I look at the faces around the table. Angus, Jax, Cole, Crew, Mercy, Liberty, Serenity, Faith, Grayson, Felicity, Dr. Tran, Jan. Every one of them has seen Meridian take something different from someone. Freedom. Names. Documents. Companies. Bodies. Families. Futures.

This is different.

This is the theft beneath all the other thefts.

A person can be freed from a locked room. Records can be restored. Money can be followed. Evidence can be recovered. But a woman who’s been taught not to trust her own memory is trapped in a place we can’t breach with bolt cutters or bullets.

Meridian has found a way to turn a mind into a holding cell.

Victor’s voice is quiet. “Marcus Webb confirmed something during this morning’s interview.”

Everyone looks his way.

“Strauss rarely leaves the clinical wing, and he doesn’t invite investors or corporate executives into it. But he does meet with researchers. People he believes are capable of understanding his work.”

Victor turns to Matthias. “That makes you our way in.”

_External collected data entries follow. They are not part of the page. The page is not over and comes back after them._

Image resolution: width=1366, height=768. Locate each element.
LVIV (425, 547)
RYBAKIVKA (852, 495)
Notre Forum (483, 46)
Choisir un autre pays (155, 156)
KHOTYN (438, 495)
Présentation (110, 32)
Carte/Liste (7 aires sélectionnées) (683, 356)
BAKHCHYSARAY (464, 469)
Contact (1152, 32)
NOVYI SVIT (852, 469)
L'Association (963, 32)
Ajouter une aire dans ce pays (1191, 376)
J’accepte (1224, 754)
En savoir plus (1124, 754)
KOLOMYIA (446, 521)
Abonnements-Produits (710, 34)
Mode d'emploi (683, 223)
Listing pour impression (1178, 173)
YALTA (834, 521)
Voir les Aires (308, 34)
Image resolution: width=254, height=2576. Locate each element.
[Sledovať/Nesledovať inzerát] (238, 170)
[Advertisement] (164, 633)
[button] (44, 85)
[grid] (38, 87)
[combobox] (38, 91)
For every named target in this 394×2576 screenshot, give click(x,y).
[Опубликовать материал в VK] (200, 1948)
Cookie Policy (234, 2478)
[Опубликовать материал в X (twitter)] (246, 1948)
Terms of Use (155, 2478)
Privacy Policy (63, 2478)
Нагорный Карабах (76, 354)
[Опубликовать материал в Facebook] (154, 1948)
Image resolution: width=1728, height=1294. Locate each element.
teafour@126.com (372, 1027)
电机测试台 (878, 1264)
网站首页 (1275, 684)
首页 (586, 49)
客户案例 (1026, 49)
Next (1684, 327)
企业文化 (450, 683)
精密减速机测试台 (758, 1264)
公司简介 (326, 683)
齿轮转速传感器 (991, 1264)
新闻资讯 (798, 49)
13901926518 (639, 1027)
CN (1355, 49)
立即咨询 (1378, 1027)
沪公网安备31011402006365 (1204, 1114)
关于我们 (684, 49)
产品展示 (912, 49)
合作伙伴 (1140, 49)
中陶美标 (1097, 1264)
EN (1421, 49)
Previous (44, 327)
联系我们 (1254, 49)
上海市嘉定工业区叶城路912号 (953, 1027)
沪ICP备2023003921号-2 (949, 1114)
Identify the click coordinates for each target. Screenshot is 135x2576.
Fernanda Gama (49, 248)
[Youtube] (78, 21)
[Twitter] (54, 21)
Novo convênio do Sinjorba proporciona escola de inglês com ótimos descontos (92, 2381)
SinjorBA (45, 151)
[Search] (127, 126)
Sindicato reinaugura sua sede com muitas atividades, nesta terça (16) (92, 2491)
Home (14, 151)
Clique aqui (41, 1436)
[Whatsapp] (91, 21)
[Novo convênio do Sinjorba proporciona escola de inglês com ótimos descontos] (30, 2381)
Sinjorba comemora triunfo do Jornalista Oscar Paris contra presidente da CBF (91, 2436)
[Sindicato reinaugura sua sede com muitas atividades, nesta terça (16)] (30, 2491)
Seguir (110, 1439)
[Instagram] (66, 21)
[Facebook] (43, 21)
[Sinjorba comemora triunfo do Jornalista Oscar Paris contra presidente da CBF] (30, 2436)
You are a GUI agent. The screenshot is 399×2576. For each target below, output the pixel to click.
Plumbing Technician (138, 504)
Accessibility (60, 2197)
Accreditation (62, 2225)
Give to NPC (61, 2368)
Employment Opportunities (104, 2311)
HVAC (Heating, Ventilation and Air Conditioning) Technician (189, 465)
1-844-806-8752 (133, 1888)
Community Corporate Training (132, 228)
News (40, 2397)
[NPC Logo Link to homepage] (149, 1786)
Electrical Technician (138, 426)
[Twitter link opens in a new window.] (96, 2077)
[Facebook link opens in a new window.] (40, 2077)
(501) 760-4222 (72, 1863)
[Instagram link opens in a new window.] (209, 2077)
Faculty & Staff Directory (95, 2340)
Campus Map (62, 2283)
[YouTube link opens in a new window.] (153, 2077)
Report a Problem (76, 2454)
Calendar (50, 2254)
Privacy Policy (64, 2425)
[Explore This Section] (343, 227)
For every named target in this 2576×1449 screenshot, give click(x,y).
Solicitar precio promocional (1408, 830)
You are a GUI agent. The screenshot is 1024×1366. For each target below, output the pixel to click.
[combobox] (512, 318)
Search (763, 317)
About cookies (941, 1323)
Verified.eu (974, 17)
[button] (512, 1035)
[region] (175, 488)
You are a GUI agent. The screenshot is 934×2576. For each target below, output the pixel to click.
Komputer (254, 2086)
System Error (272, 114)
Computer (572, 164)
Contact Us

“We need a plan that gets Matthias inside without exposing HAVEN,” I say.

“We build him a professional trail,” Felicity says immediately. “Conference history, research credentials, references. Enough for Strauss to believe he’s being approached by someone useful.”

Grayson nods beside her. “I can make the digital history boring, which is harder than making it impressive, by the way.”

A few mouths twitch, but no one laughs.

Faith opens her laptop. “I’ll build the funding and institutional backstory.”

Mercy makes a note. “I’ll pull anything public on Bliss, especially interviews about her work before the fire. If memories are anchors, we need to know what mattered to her.”

Jan looks at Matthias. “And I’ll review every medication detail with you before you go in.”

I take in the room, the shift already happening. Shock turning into structure. Horror turning into work.

Every mission until now has been about getting women out. This one is about making sure there’s still someone to come home.

I look up at Bliss Fontaine’s photograph, at the woman surrounded by color, then the woman standing in grey.

Victor’s laptop chimes.

He glances down, his expression hardening.

“Colette Fontaine just forwarded an institute update.”

The room stills.

“Bliss has been removed from creative integration.”

Jan looks up. “Why?”

Victor’s eyes stay on the screen.

“They’ve transferred her to restricted observation.”

Silence settles over the room.

They're changing something.

Or they've seen something.

Either way, time just got shorter.

I look back at Bliss Fontaine's photograph, at the woman surrounded by color, then the woman standing in grey.

"We go in," I say. "And we bring her back. All of her."